Generated content? no support. Pseudo-classes? some support (hellooooooo first-child: where are you???) Pseudo-elements? sometimes they seem to work, sometimes not (ok, bit weird that one).

There’s just so much that browsers could and should do today but they just don’t. And we talk about moving forward and onto something else, just setting ourselves up for yet another unimplemented spec.

If even the most lauded of rendering engines can’t manage the CSS2 generated content, what chance is there that they’ll manage the CSS3 generated and replaced content ?

Consolidate. Make it work. Then move on. But only then.

Do I ask for too much? I think you’d better not answer that.

Based on the feedback, I dug a little deeper.

Gene says:
I think you’re missing the point. Not only did Dave Winer invent weblogs, he invented all weblog software. In 1997.

» by Gene

Man, that’s funny. 🙂

I completely hate bandwagon-jumping and just linking to other people’s stories, and becoming one of the thousands of blogging sheep who wait for something cool, and then all link to it.

Sadly for me, today Simon Fell links to an announcement in the Spring weblog about preliminary FOAF support.

Now I don’t have a Mac, but Spring looks like the kind of app I’d like – a natural, intuitive method of linking and performing actions on people, places, and sources of information. It certainly looks like the way user-centric apps should be. As soon as I can, I think I’ll see if I can try this out on the Mac in our office. (Of course, there’s always a slight worry in that Andrew Orlowski endorses it – see bottom of Spring homepage)

Simon also reports on a new feature in Syndirella, toast – that is, a small popup that displays the latest feed update in a window such as that MS Messenger displays when you get new mail (FWIW Feedreader also does this). There’s a download available, as well as diffs between this version and the original. There may be a problem with the licensing, as the code for “toast” is from The Genghis Project, the license of which may be incompatible with the GPL, but at the moment it looks A-OK.

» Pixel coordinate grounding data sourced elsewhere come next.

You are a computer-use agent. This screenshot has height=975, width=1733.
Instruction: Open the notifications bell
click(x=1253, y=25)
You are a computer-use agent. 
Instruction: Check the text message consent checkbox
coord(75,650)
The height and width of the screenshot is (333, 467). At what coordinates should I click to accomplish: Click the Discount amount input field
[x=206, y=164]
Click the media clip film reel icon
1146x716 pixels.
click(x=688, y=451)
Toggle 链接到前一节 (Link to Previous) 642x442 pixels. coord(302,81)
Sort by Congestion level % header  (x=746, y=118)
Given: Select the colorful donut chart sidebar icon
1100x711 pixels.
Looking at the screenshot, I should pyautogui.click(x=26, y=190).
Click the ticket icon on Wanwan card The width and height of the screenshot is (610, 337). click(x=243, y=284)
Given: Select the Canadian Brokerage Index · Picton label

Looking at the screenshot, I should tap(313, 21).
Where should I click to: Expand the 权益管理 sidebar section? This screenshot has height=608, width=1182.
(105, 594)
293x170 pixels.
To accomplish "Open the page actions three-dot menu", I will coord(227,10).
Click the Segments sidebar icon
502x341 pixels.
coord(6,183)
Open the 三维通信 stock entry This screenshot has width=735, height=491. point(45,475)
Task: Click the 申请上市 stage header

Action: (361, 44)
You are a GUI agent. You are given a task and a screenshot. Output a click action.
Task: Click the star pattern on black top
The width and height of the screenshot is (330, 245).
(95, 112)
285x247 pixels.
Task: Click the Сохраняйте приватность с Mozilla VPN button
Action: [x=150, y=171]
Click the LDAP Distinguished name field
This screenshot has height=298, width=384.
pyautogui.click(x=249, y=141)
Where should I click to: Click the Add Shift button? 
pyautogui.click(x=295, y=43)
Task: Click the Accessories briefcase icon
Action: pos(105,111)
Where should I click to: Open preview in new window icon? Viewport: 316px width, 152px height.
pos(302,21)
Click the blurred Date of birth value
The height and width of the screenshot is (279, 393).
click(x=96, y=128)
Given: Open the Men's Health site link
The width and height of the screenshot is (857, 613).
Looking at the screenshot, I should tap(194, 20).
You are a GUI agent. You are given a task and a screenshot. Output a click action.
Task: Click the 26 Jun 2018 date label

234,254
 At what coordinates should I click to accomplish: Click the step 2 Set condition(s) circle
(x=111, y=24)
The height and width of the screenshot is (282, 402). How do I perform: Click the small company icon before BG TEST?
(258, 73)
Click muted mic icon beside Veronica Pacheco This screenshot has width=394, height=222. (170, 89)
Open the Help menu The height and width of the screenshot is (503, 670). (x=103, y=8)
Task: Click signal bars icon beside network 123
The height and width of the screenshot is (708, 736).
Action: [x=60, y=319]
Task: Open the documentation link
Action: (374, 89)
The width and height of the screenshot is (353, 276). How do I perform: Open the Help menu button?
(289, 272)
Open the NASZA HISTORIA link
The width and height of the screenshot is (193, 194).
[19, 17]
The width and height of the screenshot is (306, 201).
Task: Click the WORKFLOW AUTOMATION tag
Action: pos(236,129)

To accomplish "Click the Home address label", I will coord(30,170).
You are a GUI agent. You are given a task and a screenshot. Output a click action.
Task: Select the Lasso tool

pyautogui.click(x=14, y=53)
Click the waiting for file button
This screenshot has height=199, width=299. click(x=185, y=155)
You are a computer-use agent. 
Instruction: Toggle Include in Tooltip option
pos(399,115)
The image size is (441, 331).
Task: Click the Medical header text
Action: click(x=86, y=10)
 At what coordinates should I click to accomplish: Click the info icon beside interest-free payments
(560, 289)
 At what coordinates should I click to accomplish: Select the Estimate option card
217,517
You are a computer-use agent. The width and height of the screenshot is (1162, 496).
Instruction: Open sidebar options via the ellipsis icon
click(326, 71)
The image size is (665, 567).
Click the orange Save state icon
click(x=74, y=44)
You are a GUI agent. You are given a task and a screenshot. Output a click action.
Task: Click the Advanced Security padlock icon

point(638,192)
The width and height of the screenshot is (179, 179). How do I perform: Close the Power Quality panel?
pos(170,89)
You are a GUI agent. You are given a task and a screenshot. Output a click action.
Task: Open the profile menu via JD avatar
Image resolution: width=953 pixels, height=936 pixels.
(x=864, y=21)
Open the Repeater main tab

I have a personal interest in Syndirella, because I intend to use it as a testbed for learning C#, just as soon as I get around to installing VS.NET ….

someone does need to implement CSSable RSS feeds

Well RSS is XML, and everyone and their pet monkey knows you can style XML with CSS.

Two sites that spring to mind which use CSS to style their RSS feeds if you come across them in a browser are the W3’s feed and them.ws

If the reader wants to be able to just display that feed rendered with its CSS, just give the user the option to do just that – “Displays items with feed’s associated stylesheet” or whatever.

I question why you might want to do it, but the option to do it is already there.

Jerakeen likes, but as he says, I don’t support Trackbacks. I want my new server so I can run this web log off something other than Blogger. Incidentally, if you don’t have a decent browser, you won’t notice the big UPDATE: before this paragraph, and other paragraphs in previous posts. Get with the program, people.